First, you ignore the will of the electorate when you realise that you misjudged the people’s desire and stay in office even when you are voted out. This happened in 2002. Jacob Zuma and Hifikepunye Pohamba (then South Africa’s deputy president and Swapo’s secretary-general respectively) were among the first who hastened to pronounce solidarity. With the support of such peers you continue to control the decisive agencies of state power.
Then you fill the so-called independent judiciary with politically loyal stooges posing as judges. You use the party votes in parliament to adapt, modify and change legislature to eliminate media freedom. You call this the rule of law. You consolidate the military, policy and other security organs as your loyal agencies.
If the people, despite torture, killings, arrests and other forms of terror [such as rape], vote for other parties and candidates (as it happened in 2008), you continue to stay in power [with the help of President Thabo Mbeki] and force opponents to surrender for fear of more massacres.
You form a supposedly ‘government of national unity’. That gives you the grace period to make installations for the next elections while keeping the opponents under control and co-opt them by offering the little taste of power and privileges.
You recruit foreign expertise (even from a country that you abhor but which practices a similar ruthless policy of oppression against people in occupied territories, not unlike apartheid), tested elsewhere and knowing how to manipulate a voters’ roll.
Then you unilaterally proclaim an election date within the shortest possible time to avoid any checks and balances. After all, the so-called government of national unity does not act in unity. Remember: it was created to buy time.
If the fellow governing parties (who do not really govern) cry foul and seek justice before the court, the ‘independent’ judiciary plays the role for which it had been hand-picked. It dismisses the claims and sanctions the elections plot. With very few exceptions, members of the electoral commission do the same. After all, you do not bite the hand that feeds you.
Implementing this plan for ‘re-election’, you also ignore the concerns expressed by the peers in the neighbouring states. That is partly because most of them were lenient and tolerant throughout the decade of abuse power, thereby being part of the conspiracy. They re-embodied the three monkeys who do not hear, do not see and do not say anything.
Last but not least, you again make a careful selection among those who are admitted as external observers. Come the so-called Election Day, everything goes smoothly and – much to the relief of all – without the disturbing features of violence the world was used to. Physical terror is this time hardly required, since everything was in place before the voting day. The result was a foregone conclusion.

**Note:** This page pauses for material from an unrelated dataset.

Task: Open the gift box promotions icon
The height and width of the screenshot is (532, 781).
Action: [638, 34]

The handpicked observers then note that the elections took place orderly. The alliance of autocrats and former freedom fighters kicks in. On behalf of their governments (not their people) they congratulate comrade Bob for his resounding victory. And they live happily ever after – so they think.
If this is not enough to seal the deal, the regime will take care of the further ‘cleaning up’. As it has done with operations Gukurahundi (‘the early rain which washes away the chaff before the spring rains’) during the early to mid-1980s in Matabeleland with over 20,000 killings and Murambatsvina (‘drive out rubbish’) in 2005 displacing hundreds of thousands.

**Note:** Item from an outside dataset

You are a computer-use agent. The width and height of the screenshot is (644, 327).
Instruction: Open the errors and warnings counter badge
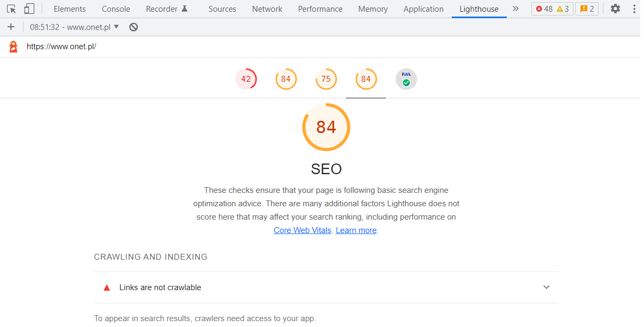(552, 9)

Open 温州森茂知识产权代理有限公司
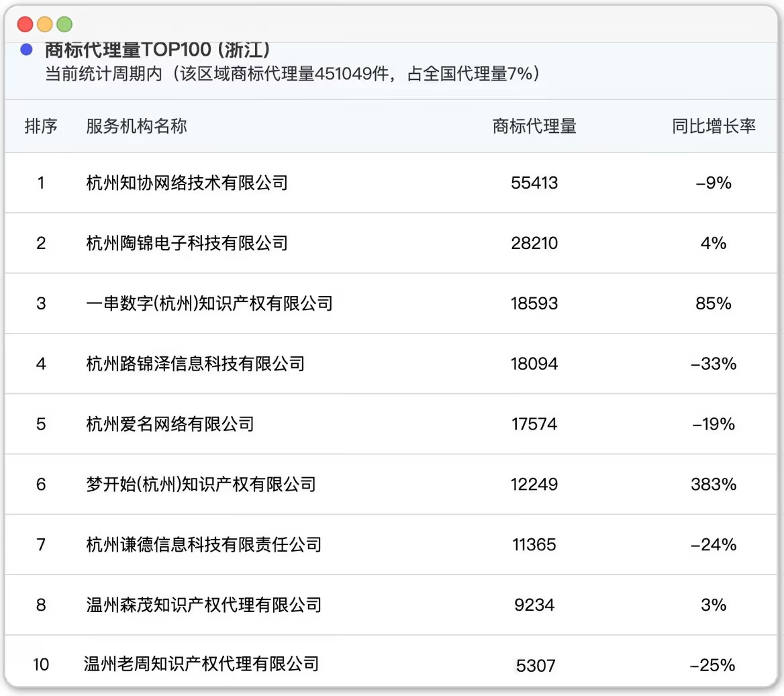[x=203, y=605]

The former liberators know their trade as oppressors.
We have forthcoming elections next year in Mozambique, Namibia and South Africa. None of these states are as much in a mess as Zimbabwe. But their governments played along with the fraud masquerading as ‘democratic elections’. Even the political opposition in Zimbabwe, aware of what was coming, did not pull out of the farce. Calling it theft now comes way too late.
But if we accept this as ‘African democracy’, we can kiss good-bye to the free will of the people and surrender our right to make choices to those who do not care for the people anyway. It suits them.